**Task directions:**
Reply with the data below, repeated exactly in full.

↓

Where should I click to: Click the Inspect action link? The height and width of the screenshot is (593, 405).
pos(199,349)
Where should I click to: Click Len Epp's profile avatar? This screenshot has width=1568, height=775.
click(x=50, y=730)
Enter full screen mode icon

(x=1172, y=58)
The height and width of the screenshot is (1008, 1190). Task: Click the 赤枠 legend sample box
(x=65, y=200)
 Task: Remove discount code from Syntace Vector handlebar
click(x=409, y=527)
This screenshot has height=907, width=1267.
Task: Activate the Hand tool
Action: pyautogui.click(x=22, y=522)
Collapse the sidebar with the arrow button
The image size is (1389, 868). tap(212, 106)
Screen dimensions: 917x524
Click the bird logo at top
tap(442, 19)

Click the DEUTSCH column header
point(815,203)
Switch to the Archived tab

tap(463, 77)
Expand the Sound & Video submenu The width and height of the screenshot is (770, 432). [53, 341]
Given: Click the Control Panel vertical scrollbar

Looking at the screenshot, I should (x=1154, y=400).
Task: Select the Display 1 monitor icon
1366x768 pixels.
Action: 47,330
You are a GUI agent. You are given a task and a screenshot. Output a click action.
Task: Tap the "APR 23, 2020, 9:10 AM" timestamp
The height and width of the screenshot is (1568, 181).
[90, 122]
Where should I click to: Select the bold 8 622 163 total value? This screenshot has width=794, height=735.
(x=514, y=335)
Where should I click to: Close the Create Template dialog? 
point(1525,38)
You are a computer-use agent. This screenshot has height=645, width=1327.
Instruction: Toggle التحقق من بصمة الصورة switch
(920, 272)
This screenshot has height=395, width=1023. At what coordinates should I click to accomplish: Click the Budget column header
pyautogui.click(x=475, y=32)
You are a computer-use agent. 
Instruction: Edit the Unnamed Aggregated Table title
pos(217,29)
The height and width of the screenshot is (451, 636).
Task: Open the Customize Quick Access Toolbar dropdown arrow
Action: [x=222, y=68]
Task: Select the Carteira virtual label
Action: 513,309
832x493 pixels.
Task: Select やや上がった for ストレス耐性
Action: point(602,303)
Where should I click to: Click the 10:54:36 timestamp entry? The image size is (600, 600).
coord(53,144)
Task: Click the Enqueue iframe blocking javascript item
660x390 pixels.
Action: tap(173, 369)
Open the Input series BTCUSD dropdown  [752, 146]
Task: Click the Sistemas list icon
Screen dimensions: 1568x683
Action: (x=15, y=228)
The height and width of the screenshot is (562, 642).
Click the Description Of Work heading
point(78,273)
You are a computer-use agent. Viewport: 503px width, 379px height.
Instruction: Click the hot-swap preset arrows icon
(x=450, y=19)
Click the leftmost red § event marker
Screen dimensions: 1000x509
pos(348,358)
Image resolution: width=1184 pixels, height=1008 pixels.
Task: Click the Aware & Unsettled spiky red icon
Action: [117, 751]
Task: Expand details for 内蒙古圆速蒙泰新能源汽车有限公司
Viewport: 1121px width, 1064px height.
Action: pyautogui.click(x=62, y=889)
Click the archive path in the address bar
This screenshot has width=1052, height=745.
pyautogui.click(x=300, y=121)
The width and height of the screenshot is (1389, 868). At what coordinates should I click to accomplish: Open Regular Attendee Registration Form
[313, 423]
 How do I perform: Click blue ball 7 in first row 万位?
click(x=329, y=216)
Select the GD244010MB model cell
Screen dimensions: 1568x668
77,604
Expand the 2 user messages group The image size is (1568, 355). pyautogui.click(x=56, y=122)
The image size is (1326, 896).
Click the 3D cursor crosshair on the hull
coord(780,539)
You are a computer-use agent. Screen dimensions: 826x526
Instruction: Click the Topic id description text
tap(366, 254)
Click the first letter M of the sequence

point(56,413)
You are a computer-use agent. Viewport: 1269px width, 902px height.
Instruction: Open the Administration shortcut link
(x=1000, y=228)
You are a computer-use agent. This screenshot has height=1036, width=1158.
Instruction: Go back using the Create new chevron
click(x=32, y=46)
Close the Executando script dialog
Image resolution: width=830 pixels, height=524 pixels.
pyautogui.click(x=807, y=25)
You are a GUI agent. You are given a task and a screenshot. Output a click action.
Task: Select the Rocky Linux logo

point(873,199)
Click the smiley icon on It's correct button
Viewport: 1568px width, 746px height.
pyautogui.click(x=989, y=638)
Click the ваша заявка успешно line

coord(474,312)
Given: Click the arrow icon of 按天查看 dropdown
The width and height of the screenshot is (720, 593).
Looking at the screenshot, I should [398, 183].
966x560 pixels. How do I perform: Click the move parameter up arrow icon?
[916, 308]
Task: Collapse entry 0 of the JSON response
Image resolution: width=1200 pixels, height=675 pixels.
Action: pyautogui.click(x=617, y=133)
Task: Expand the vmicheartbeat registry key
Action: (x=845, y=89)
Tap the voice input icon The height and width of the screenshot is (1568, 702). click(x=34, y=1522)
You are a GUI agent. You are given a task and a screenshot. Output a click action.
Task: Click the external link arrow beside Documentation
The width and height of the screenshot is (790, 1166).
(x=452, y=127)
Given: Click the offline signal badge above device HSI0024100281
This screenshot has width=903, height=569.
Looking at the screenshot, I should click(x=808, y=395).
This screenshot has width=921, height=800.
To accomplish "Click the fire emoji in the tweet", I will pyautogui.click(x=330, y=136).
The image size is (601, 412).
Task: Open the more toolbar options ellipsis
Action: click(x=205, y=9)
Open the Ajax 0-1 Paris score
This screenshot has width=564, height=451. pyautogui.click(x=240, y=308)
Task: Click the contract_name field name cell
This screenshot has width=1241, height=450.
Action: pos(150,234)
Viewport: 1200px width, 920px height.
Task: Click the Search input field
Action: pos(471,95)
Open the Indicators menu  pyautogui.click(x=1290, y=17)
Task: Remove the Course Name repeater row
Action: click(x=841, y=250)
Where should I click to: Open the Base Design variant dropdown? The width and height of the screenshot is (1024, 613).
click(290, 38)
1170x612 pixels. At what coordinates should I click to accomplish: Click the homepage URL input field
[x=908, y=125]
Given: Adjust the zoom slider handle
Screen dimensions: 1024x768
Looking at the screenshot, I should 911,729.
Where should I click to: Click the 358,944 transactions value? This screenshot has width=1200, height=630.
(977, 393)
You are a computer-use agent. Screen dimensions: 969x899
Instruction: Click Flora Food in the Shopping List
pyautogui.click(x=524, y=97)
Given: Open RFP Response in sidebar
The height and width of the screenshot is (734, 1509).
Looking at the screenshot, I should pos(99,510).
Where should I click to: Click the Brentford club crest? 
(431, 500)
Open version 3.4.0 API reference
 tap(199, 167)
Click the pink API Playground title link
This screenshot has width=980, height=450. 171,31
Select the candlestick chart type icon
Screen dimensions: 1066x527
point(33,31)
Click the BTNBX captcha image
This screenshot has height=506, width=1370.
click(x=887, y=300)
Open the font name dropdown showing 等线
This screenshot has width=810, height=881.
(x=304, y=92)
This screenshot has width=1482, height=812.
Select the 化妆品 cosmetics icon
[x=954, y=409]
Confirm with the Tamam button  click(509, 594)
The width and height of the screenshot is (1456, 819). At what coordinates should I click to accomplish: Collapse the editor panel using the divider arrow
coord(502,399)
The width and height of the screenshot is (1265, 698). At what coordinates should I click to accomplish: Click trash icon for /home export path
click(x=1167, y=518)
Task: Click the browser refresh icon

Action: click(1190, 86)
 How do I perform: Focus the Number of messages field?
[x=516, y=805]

↑

**Written response:**
Where should I click to: Click the Inspect action link? The height and width of the screenshot is (593, 405).
pos(199,349)
Where should I click to: Click Len Epp's profile avatar? This screenshot has width=1568, height=775.
click(x=50, y=730)
Enter full screen mode icon

(x=1172, y=58)
The height and width of the screenshot is (1008, 1190). Task: Click the 赤枠 legend sample box
(x=65, y=200)
 Task: Remove discount code from Syntace Vector handlebar
click(x=409, y=527)
This screenshot has height=907, width=1267.
Task: Activate the Hand tool
Action: pyautogui.click(x=22, y=522)
Collapse the sidebar with the arrow button
The image size is (1389, 868). tap(212, 106)
Screen dimensions: 917x524
Click the bird logo at top
tap(442, 19)

Click the DEUTSCH column header
point(815,203)
Switch to the Archived tab

tap(463, 77)
Expand the Sound & Video submenu The width and height of the screenshot is (770, 432). [53, 341]
Given: Click the Control Panel vertical scrollbar

Looking at the screenshot, I should (x=1154, y=400).
Task: Select the Display 1 monitor icon
1366x768 pixels.
Action: 47,330
You are a GUI agent. You are given a task and a screenshot. Output a click action.
Task: Tap the "APR 23, 2020, 9:10 AM" timestamp
The height and width of the screenshot is (1568, 181).
[90, 122]
Where should I click to: Select the bold 8 622 163 total value? This screenshot has width=794, height=735.
(x=514, y=335)
Where should I click to: Close the Create Template dialog? 
point(1525,38)
You are a computer-use agent. This screenshot has height=645, width=1327.
Instruction: Toggle التحقق من بصمة الصورة switch
(920, 272)
This screenshot has height=395, width=1023. At what coordinates should I click to accomplish: Click the Budget column header
pyautogui.click(x=475, y=32)
You are a computer-use agent. 
Instruction: Edit the Unnamed Aggregated Table title
pos(217,29)
The height and width of the screenshot is (451, 636).
Task: Open the Customize Quick Access Toolbar dropdown arrow
Action: [x=222, y=68]
Task: Select the Carteira virtual label
Action: 513,309
832x493 pixels.
Task: Select やや上がった for ストレス耐性
Action: point(602,303)
Where should I click to: Click the 10:54:36 timestamp entry? The image size is (600, 600).
coord(53,144)
Task: Click the Enqueue iframe blocking javascript item
660x390 pixels.
Action: tap(173, 369)
Open the Input series BTCUSD dropdown  [752, 146]
Task: Click the Sistemas list icon
Screen dimensions: 1568x683
Action: (x=15, y=228)
The height and width of the screenshot is (562, 642).
Click the Description Of Work heading
point(78,273)
You are a computer-use agent. Viewport: 503px width, 379px height.
Instruction: Click the hot-swap preset arrows icon
(x=450, y=19)
Click the leftmost red § event marker
Screen dimensions: 1000x509
pos(348,358)
Image resolution: width=1184 pixels, height=1008 pixels.
Task: Click the Aware & Unsettled spiky red icon
Action: [117, 751]
Task: Expand details for 内蒙古圆速蒙泰新能源汽车有限公司
Viewport: 1121px width, 1064px height.
Action: pyautogui.click(x=62, y=889)
Click the archive path in the address bar
This screenshot has width=1052, height=745.
pyautogui.click(x=300, y=121)
The width and height of the screenshot is (1389, 868). At what coordinates should I click to accomplish: Open Regular Attendee Registration Form
[313, 423]
 How do I perform: Click blue ball 7 in first row 万位?
click(x=329, y=216)
Select the GD244010MB model cell
Screen dimensions: 1568x668
77,604
Expand the 2 user messages group The image size is (1568, 355). pyautogui.click(x=56, y=122)
The image size is (1326, 896).
Click the 3D cursor crosshair on the hull
coord(780,539)
You are a computer-use agent. Screen dimensions: 826x526
Instruction: Click the Topic id description text
tap(366, 254)
Click the first letter M of the sequence

point(56,413)
You are a computer-use agent. Viewport: 1269px width, 902px height.
Instruction: Open the Administration shortcut link
(x=1000, y=228)
You are a computer-use agent. This screenshot has height=1036, width=1158.
Instruction: Go back using the Create new chevron
click(x=32, y=46)
Close the Executando script dialog
Image resolution: width=830 pixels, height=524 pixels.
pyautogui.click(x=807, y=25)
You are a GUI agent. You are given a task and a screenshot. Output a click action.
Task: Select the Rocky Linux logo

point(873,199)
Click the smiley icon on It's correct button
Viewport: 1568px width, 746px height.
pyautogui.click(x=989, y=638)
Click the ваша заявка успешно line

coord(474,312)
Given: Click the arrow icon of 按天查看 dropdown
The width and height of the screenshot is (720, 593).
Looking at the screenshot, I should [398, 183].
966x560 pixels. How do I perform: Click the move parameter up arrow icon?
[916, 308]
Task: Collapse entry 0 of the JSON response
Image resolution: width=1200 pixels, height=675 pixels.
Action: pyautogui.click(x=617, y=133)
Task: Expand the vmicheartbeat registry key
Action: (x=845, y=89)
Tap the voice input icon The height and width of the screenshot is (1568, 702). click(x=34, y=1522)
You are a GUI agent. You are given a task and a screenshot. Output a click action.
Task: Click the external link arrow beside Documentation
The width and height of the screenshot is (790, 1166).
(x=452, y=127)
Given: Click the offline signal badge above device HSI0024100281
This screenshot has width=903, height=569.
Looking at the screenshot, I should click(x=808, y=395).
This screenshot has width=921, height=800.
To accomplish "Click the fire emoji in the tweet", I will pyautogui.click(x=330, y=136).
The image size is (601, 412).
Task: Open the more toolbar options ellipsis
Action: click(x=205, y=9)
Open the Ajax 0-1 Paris score
This screenshot has width=564, height=451. pyautogui.click(x=240, y=308)
Task: Click the contract_name field name cell
This screenshot has width=1241, height=450.
Action: pos(150,234)
Viewport: 1200px width, 920px height.
Task: Click the Search input field
Action: pos(471,95)
Open the Indicators menu  pyautogui.click(x=1290, y=17)
Task: Remove the Course Name repeater row
Action: click(x=841, y=250)
Where should I click to: Open the Base Design variant dropdown? The width and height of the screenshot is (1024, 613).
click(290, 38)
1170x612 pixels. At what coordinates should I click to accomplish: Click the homepage URL input field
[x=908, y=125]
Given: Adjust the zoom slider handle
Screen dimensions: 1024x768
Looking at the screenshot, I should 911,729.
Where should I click to: Click the 358,944 transactions value? This screenshot has width=1200, height=630.
(977, 393)
You are a computer-use agent. Screen dimensions: 969x899
Instruction: Click Flora Food in the Shopping List
pyautogui.click(x=524, y=97)
Given: Open RFP Response in sidebar
The height and width of the screenshot is (734, 1509).
Looking at the screenshot, I should pos(99,510).
Where should I click to: Click the Brentford club crest? 
(431, 500)
Open version 3.4.0 API reference
 tap(199, 167)
Click the pink API Playground title link
This screenshot has width=980, height=450. 171,31
Select the candlestick chart type icon
Screen dimensions: 1066x527
point(33,31)
Click the BTNBX captcha image
This screenshot has height=506, width=1370.
click(x=887, y=300)
Open the font name dropdown showing 等线
This screenshot has width=810, height=881.
(x=304, y=92)
This screenshot has width=1482, height=812.
Select the 化妆品 cosmetics icon
[x=954, y=409]
Confirm with the Tamam button  click(509, 594)
The width and height of the screenshot is (1456, 819). At what coordinates should I click to accomplish: Collapse the editor panel using the divider arrow
coord(502,399)
The width and height of the screenshot is (1265, 698). At what coordinates should I click to accomplish: Click trash icon for /home export path
click(x=1167, y=518)
Task: Click the browser refresh icon

Action: click(1190, 86)
 How do I perform: Focus the Number of messages field?
[x=516, y=805]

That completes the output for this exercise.